(Dataset entries)
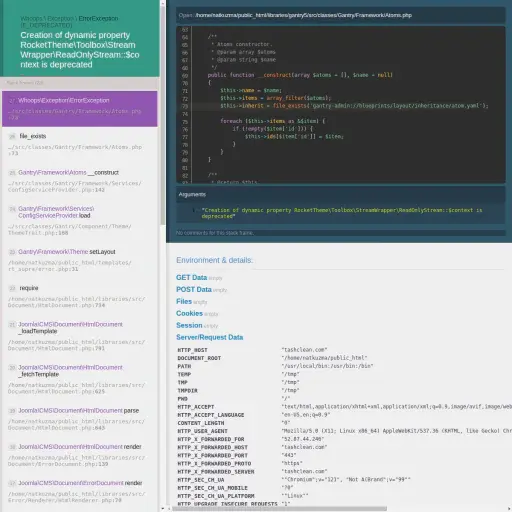The image size is (512, 512).
Task: Click the Cookies section heading
Action: (x=189, y=313)
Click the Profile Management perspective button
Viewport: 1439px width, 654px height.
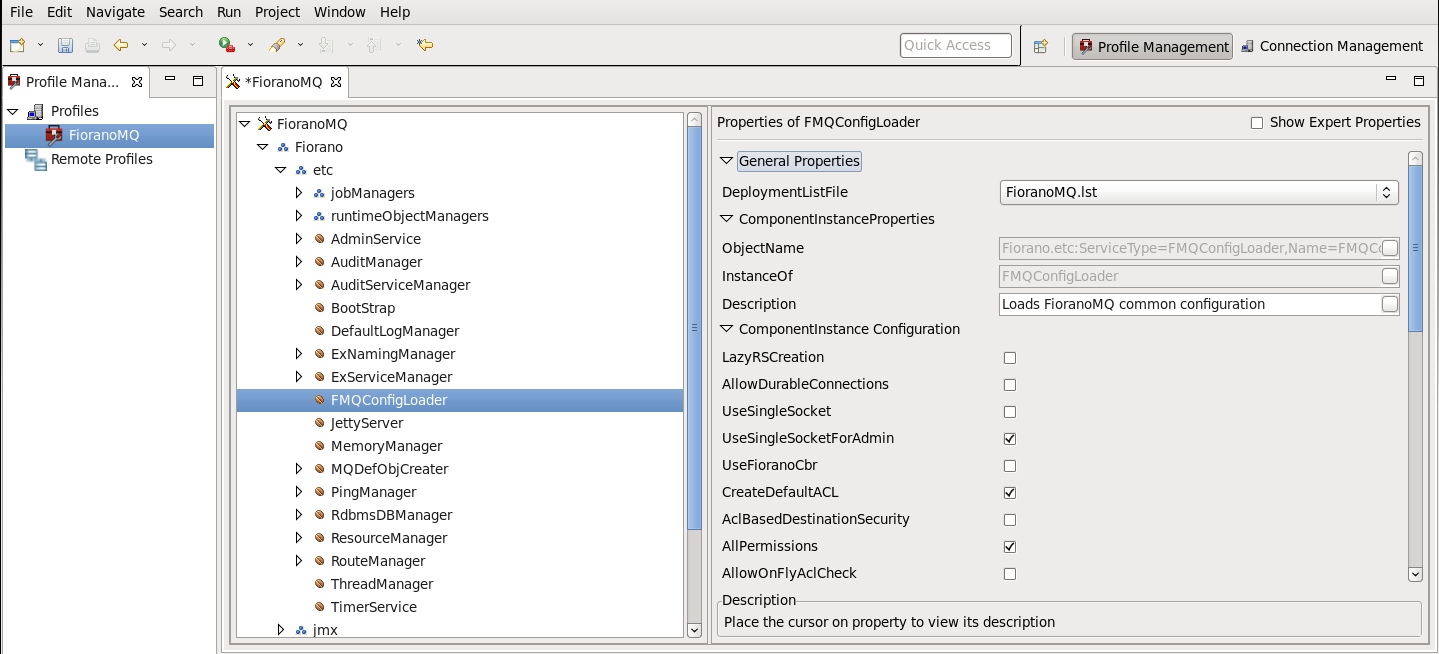(x=1153, y=46)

What needs to be done
Please reproduce the lines exactly from the one containing "Click the Profile" through the last line of the data above, and keep the pictures out.

Task solution
Click the Profile Management perspective button
Viewport: 1439px width, 654px height.
(x=1153, y=46)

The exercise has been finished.